▸ Word and item position data
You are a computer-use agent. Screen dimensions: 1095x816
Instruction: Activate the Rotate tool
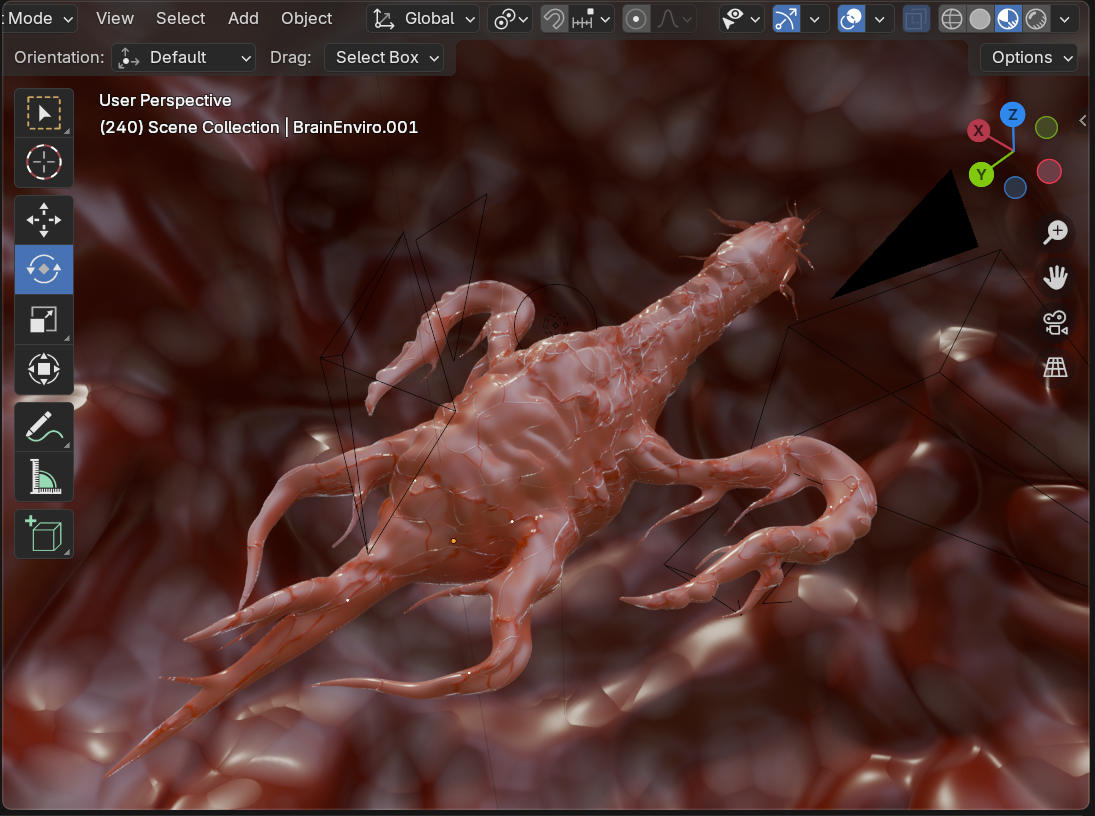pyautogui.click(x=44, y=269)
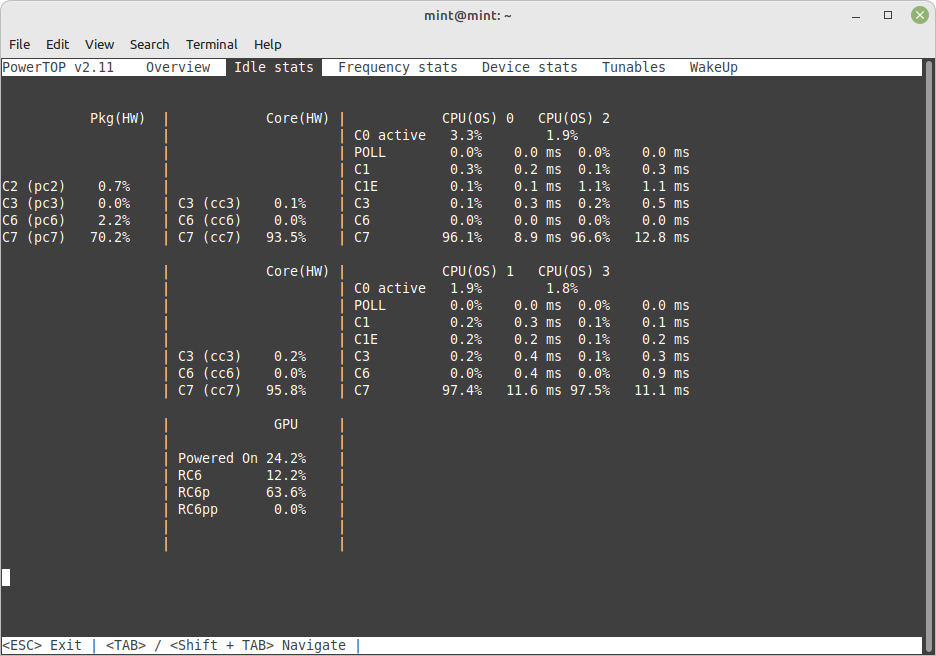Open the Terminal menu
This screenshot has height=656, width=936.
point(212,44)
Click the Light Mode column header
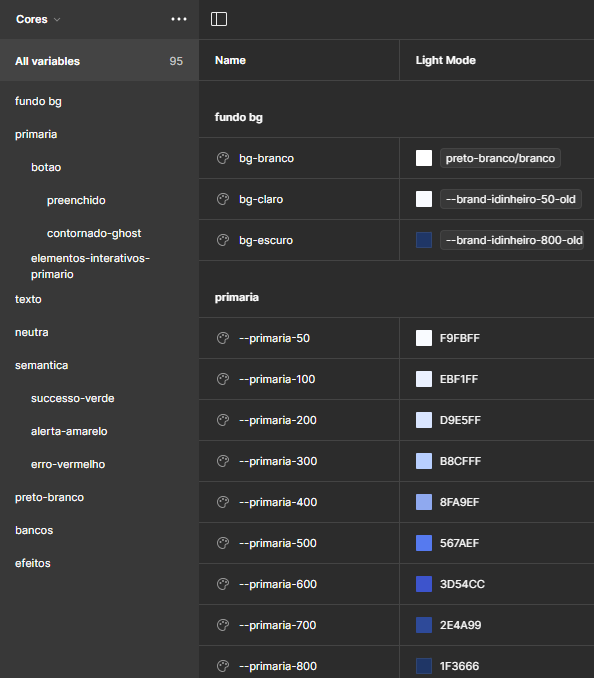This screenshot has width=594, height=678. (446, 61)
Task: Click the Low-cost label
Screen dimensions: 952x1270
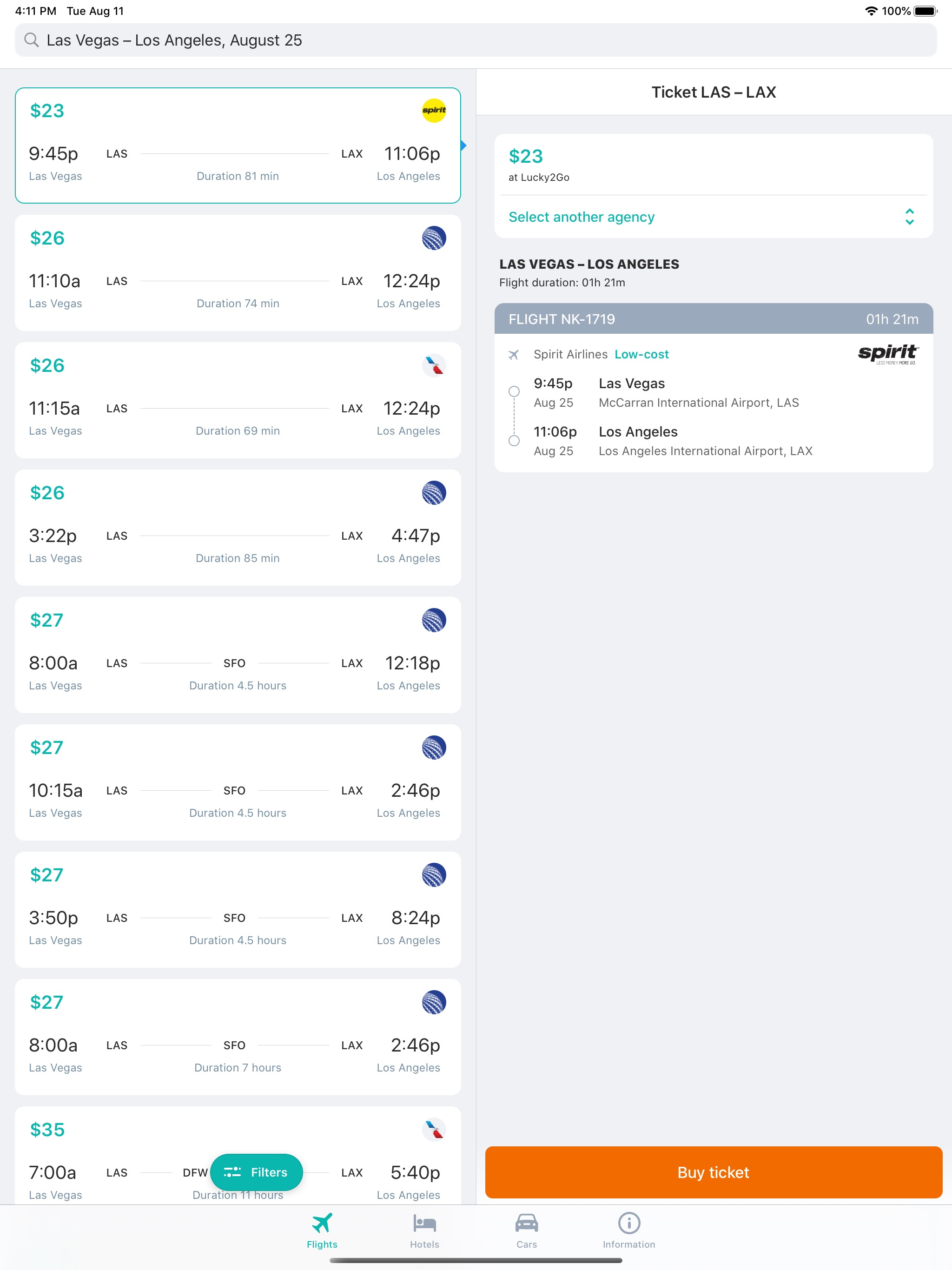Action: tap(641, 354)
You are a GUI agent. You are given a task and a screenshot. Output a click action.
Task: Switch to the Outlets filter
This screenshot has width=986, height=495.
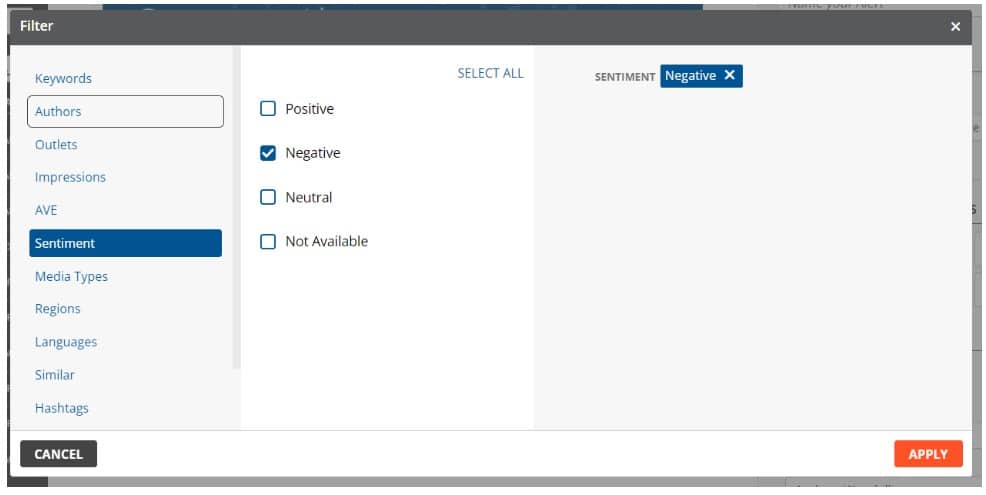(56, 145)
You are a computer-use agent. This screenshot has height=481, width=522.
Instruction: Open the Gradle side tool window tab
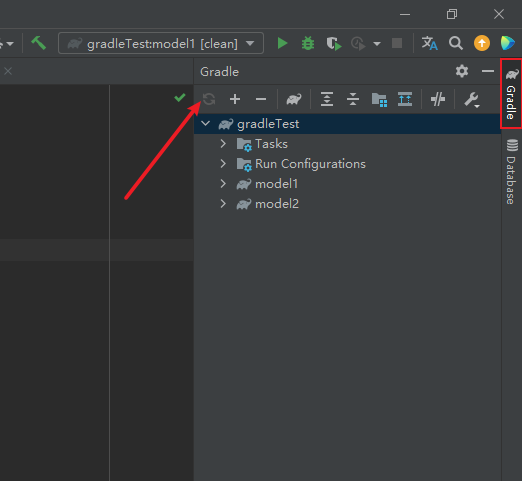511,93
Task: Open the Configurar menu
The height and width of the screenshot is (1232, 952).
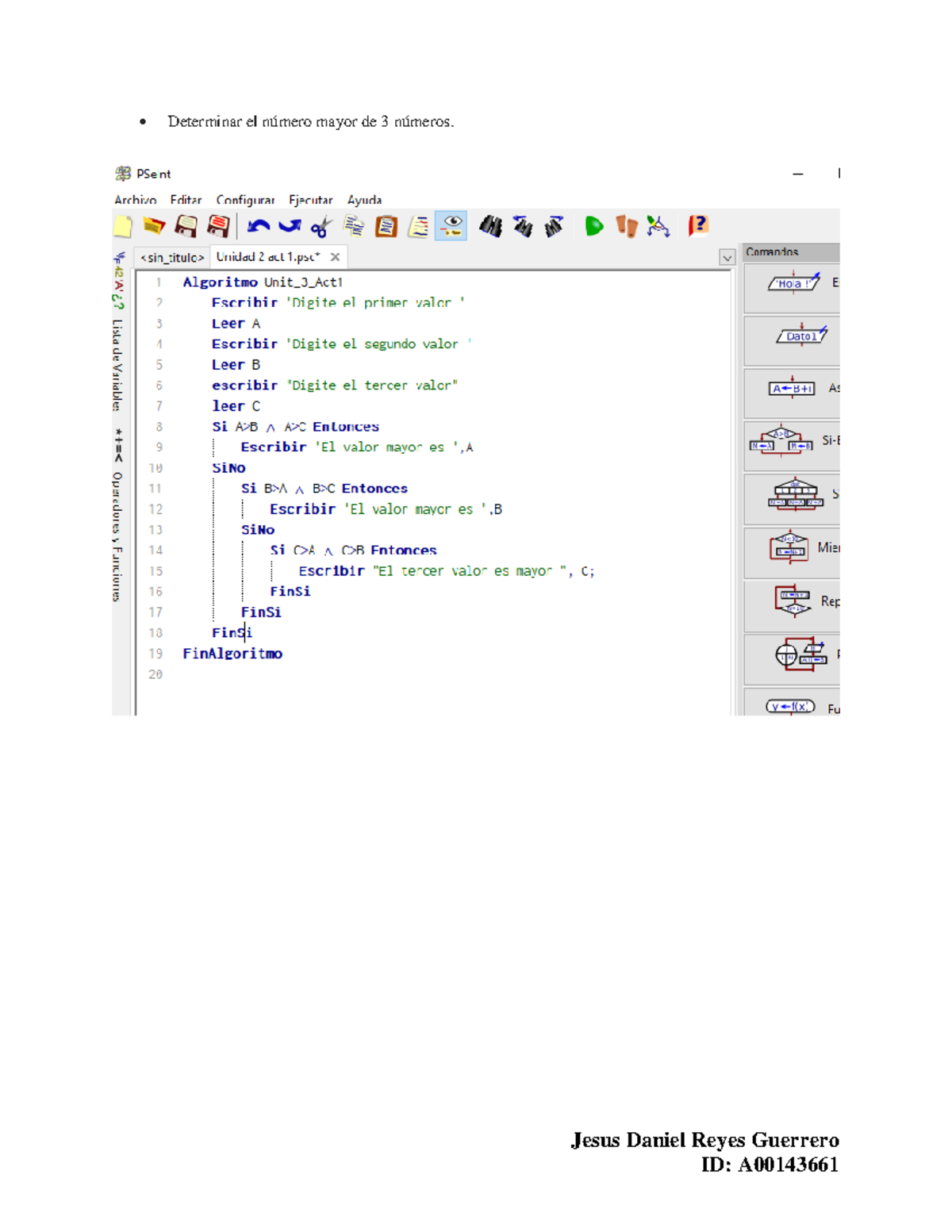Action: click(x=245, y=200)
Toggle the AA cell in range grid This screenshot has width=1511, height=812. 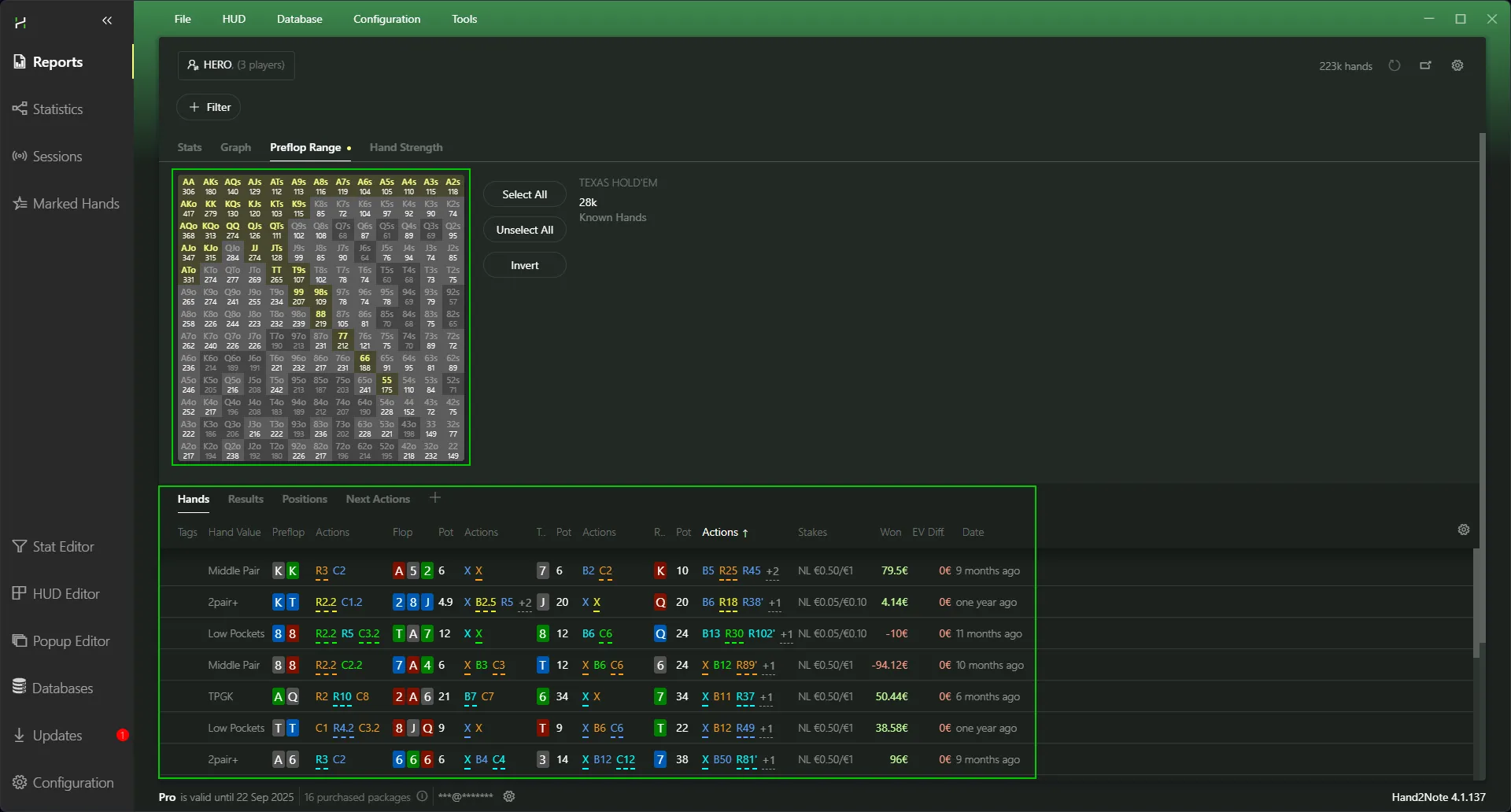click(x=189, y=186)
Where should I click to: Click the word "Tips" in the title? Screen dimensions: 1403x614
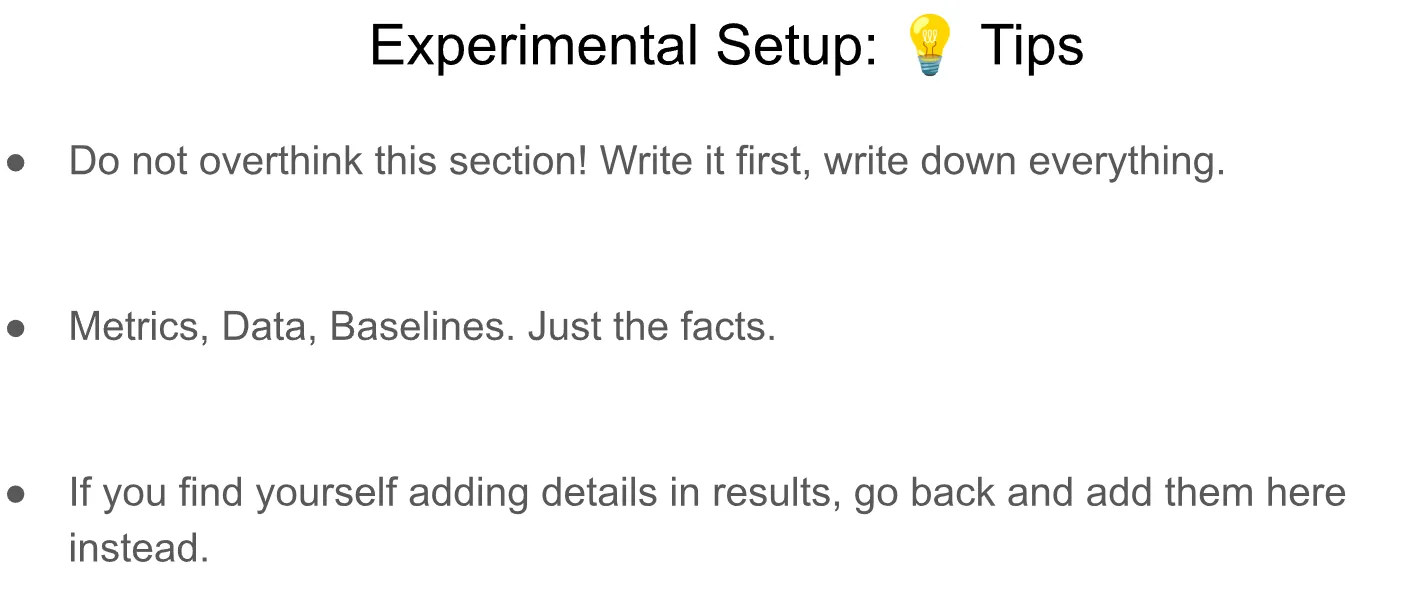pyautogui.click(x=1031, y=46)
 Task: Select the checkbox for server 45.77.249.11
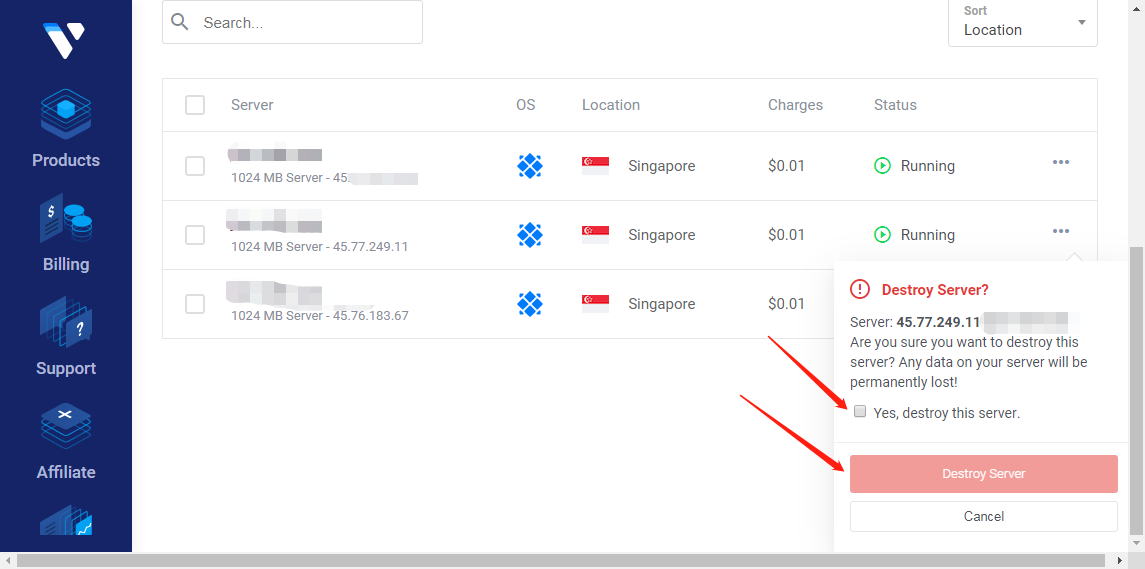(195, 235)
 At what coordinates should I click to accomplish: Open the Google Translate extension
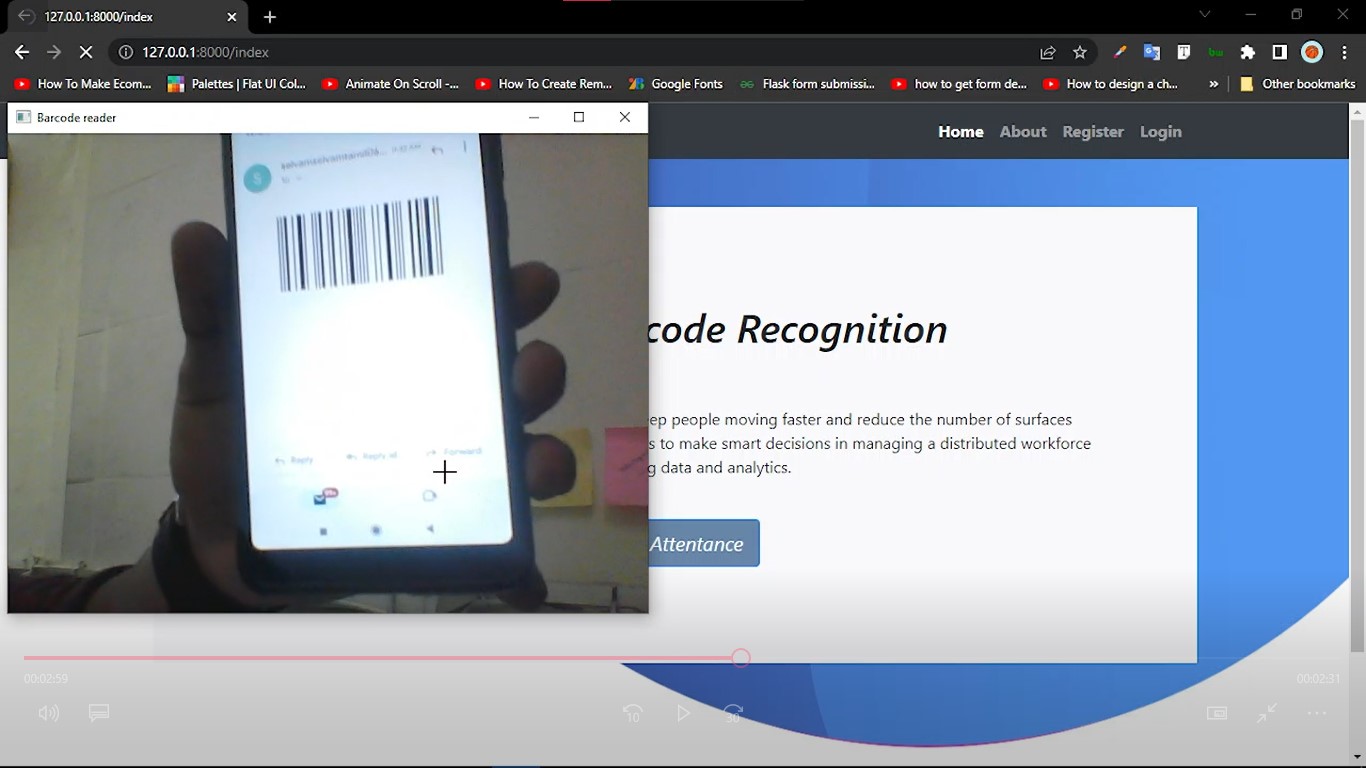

▸ Required work
Count how many lines in the entries above contain the word "dimensions", and reply with only that number.

▸ Exercise solution
3